(EXERCISE TASK): Quote the text of every listing below word for word, leaving out the pictures.

(Records from a collection)

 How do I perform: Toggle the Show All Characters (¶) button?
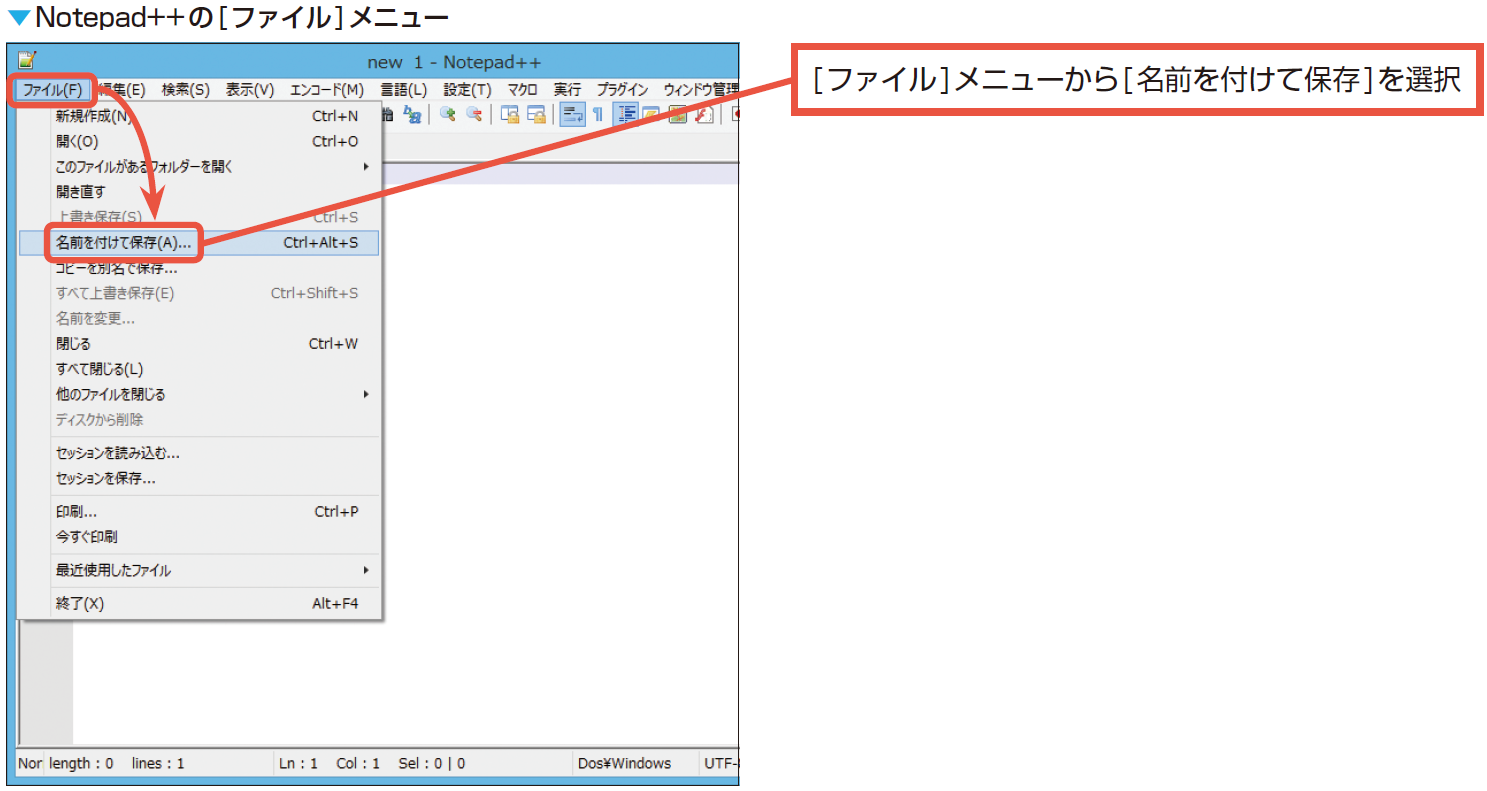click(598, 115)
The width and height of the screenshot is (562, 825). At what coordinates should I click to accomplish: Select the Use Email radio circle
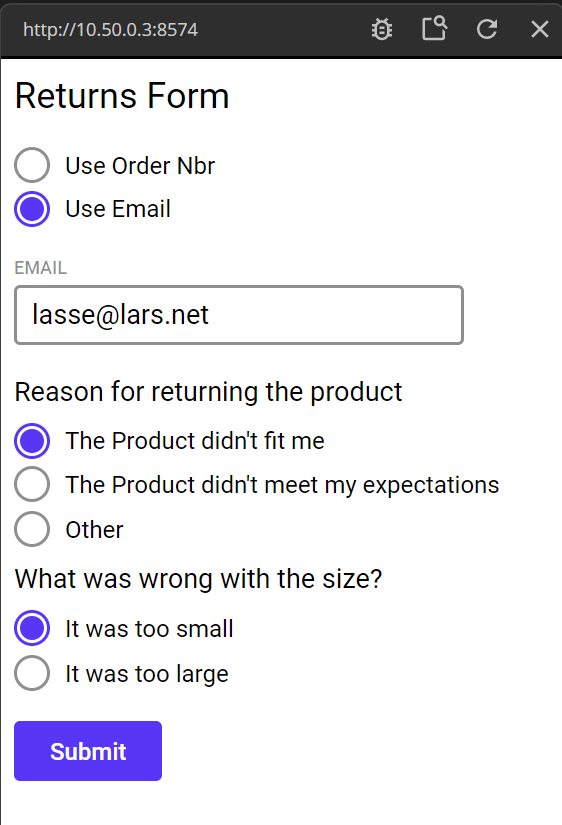32,209
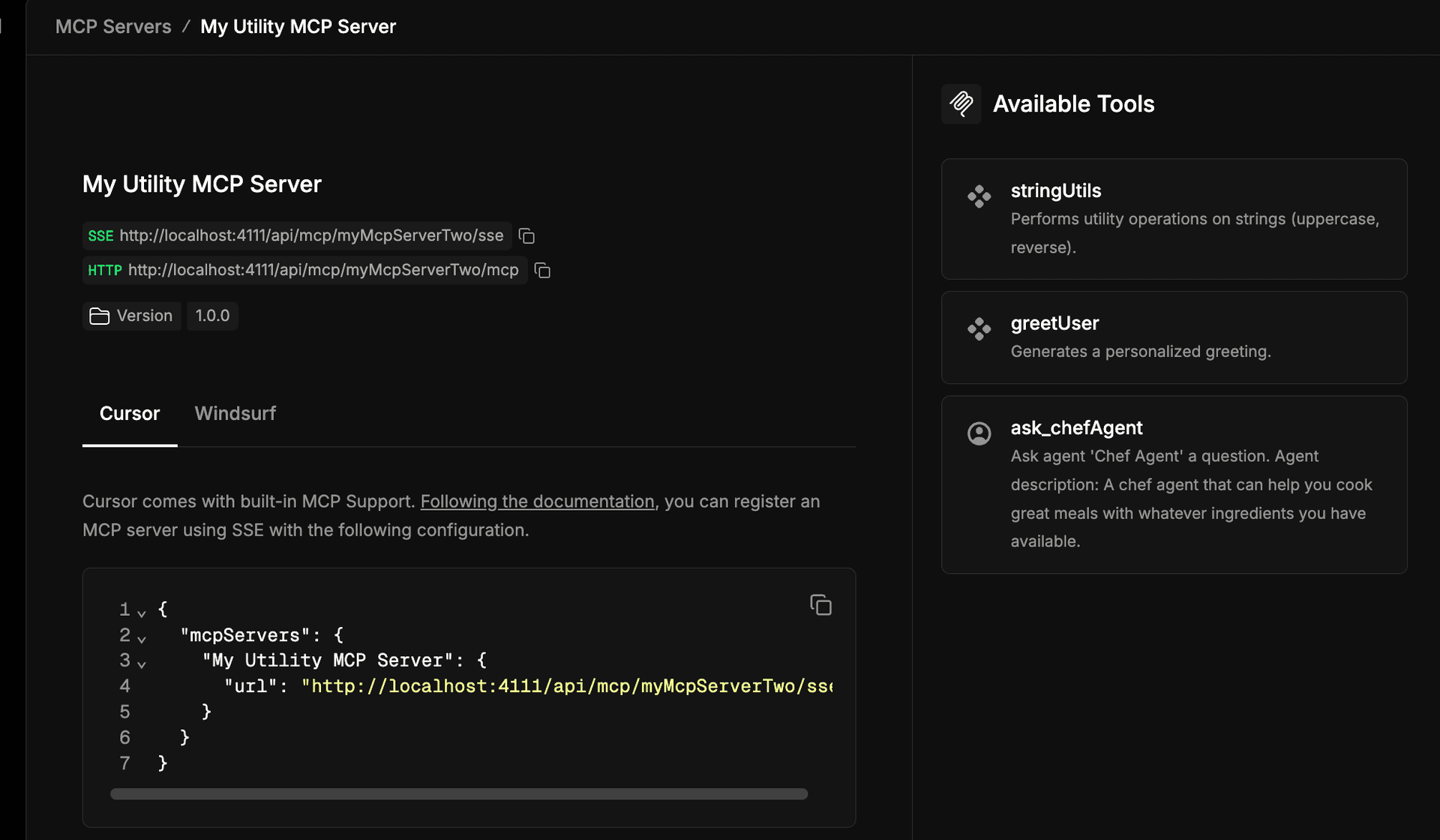1440x840 pixels.
Task: Click the stringUtils tool icon
Action: point(979,196)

(ANSWER TO THIS EXERCISE):
 How do I perform: Toggle the Show All Characters (¶) button?
click(598, 115)
The width and height of the screenshot is (562, 825). At what coordinates should I click to accomplish: Select the Use Email radio circle
32,209
1440x840 pixels.
Task: Click the stringUtils tool icon
Action: point(979,196)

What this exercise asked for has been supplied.